■ Task directions ■
Each entry below is to be copied out exactly and in full.

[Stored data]
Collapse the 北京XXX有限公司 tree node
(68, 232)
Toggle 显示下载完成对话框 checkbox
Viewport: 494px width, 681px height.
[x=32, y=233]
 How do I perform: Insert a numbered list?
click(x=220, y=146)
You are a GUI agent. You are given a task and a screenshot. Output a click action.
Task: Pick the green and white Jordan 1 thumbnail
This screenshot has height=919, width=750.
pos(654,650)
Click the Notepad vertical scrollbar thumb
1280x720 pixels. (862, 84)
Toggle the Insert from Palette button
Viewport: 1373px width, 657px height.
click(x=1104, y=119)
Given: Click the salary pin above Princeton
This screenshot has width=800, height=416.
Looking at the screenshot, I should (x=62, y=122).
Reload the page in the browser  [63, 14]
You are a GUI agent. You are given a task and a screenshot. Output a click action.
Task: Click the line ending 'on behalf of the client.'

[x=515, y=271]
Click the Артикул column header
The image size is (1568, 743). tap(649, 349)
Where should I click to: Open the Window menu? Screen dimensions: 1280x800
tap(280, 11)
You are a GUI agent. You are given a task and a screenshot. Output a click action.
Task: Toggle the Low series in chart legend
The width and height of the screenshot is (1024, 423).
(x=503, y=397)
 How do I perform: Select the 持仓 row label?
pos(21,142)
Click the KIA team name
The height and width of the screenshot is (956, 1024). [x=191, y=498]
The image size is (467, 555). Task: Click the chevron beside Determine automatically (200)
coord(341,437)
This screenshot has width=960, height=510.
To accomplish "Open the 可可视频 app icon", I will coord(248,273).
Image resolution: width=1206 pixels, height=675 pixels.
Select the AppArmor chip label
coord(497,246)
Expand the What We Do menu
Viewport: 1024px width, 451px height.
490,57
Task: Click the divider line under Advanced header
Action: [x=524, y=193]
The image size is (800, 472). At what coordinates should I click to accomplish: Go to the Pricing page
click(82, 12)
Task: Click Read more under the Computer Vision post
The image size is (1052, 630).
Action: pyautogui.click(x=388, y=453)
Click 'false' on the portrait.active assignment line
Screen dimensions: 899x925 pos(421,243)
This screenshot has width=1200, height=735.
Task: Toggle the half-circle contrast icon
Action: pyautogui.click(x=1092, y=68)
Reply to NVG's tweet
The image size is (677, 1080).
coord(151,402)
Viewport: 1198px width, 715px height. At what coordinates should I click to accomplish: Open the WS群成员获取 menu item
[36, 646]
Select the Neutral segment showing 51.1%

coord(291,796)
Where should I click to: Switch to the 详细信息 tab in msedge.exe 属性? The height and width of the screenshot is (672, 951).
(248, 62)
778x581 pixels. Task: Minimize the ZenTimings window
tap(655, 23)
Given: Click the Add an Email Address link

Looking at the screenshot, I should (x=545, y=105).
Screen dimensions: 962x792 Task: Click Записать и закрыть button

■ Answer section ■
Collapse the 北京XXX有限公司 tree node
(68, 232)
Toggle 显示下载完成对话框 checkbox
Viewport: 494px width, 681px height.
[x=32, y=233]
 How do I perform: Insert a numbered list?
click(x=220, y=146)
You are a GUI agent. You are given a task and a screenshot. Output a click action.
Task: Pick the green and white Jordan 1 thumbnail
This screenshot has height=919, width=750.
pos(654,650)
Click the Notepad vertical scrollbar thumb
1280x720 pixels. (862, 84)
Toggle the Insert from Palette button
Viewport: 1373px width, 657px height.
click(x=1104, y=119)
Given: Click the salary pin above Princeton
This screenshot has width=800, height=416.
Looking at the screenshot, I should (x=62, y=122).
Reload the page in the browser  [63, 14]
You are a GUI agent. You are given a task and a screenshot. Output a click action.
Task: Click the line ending 'on behalf of the client.'

[x=515, y=271]
Click the Артикул column header
The image size is (1568, 743). tap(649, 349)
Where should I click to: Open the Window menu? Screen dimensions: 1280x800
tap(280, 11)
You are a GUI agent. You are given a task and a screenshot. Output a click action.
Task: Toggle the Low series in chart legend
The width and height of the screenshot is (1024, 423).
(x=503, y=397)
 How do I perform: Select the 持仓 row label?
pos(21,142)
Click the KIA team name
The height and width of the screenshot is (956, 1024). [x=191, y=498]
The image size is (467, 555). Task: Click the chevron beside Determine automatically (200)
coord(341,437)
This screenshot has width=960, height=510.
To accomplish "Open the 可可视频 app icon", I will coord(248,273).
Image resolution: width=1206 pixels, height=675 pixels.
Select the AppArmor chip label
coord(497,246)
Expand the What We Do menu
Viewport: 1024px width, 451px height.
490,57
Task: Click the divider line under Advanced header
Action: [x=524, y=193]
The image size is (800, 472). At what coordinates should I click to accomplish: Go to the Pricing page
click(82, 12)
Task: Click Read more under the Computer Vision post
The image size is (1052, 630).
Action: pyautogui.click(x=388, y=453)
Click 'false' on the portrait.active assignment line
Screen dimensions: 899x925 pos(421,243)
This screenshot has width=1200, height=735.
Task: Toggle the half-circle contrast icon
Action: pyautogui.click(x=1092, y=68)
Reply to NVG's tweet
The image size is (677, 1080).
coord(151,402)
Viewport: 1198px width, 715px height. At what coordinates should I click to accomplish: Open the WS群成员获取 menu item
[36, 646]
Select the Neutral segment showing 51.1%

coord(291,796)
Where should I click to: Switch to the 详细信息 tab in msedge.exe 属性? The height and width of the screenshot is (672, 951).
(248, 62)
778x581 pixels. Task: Minimize the ZenTimings window
tap(655, 23)
Given: Click the Add an Email Address link

Looking at the screenshot, I should (x=545, y=105).
Screen dimensions: 962x792 Task: Click Записать и закрыть button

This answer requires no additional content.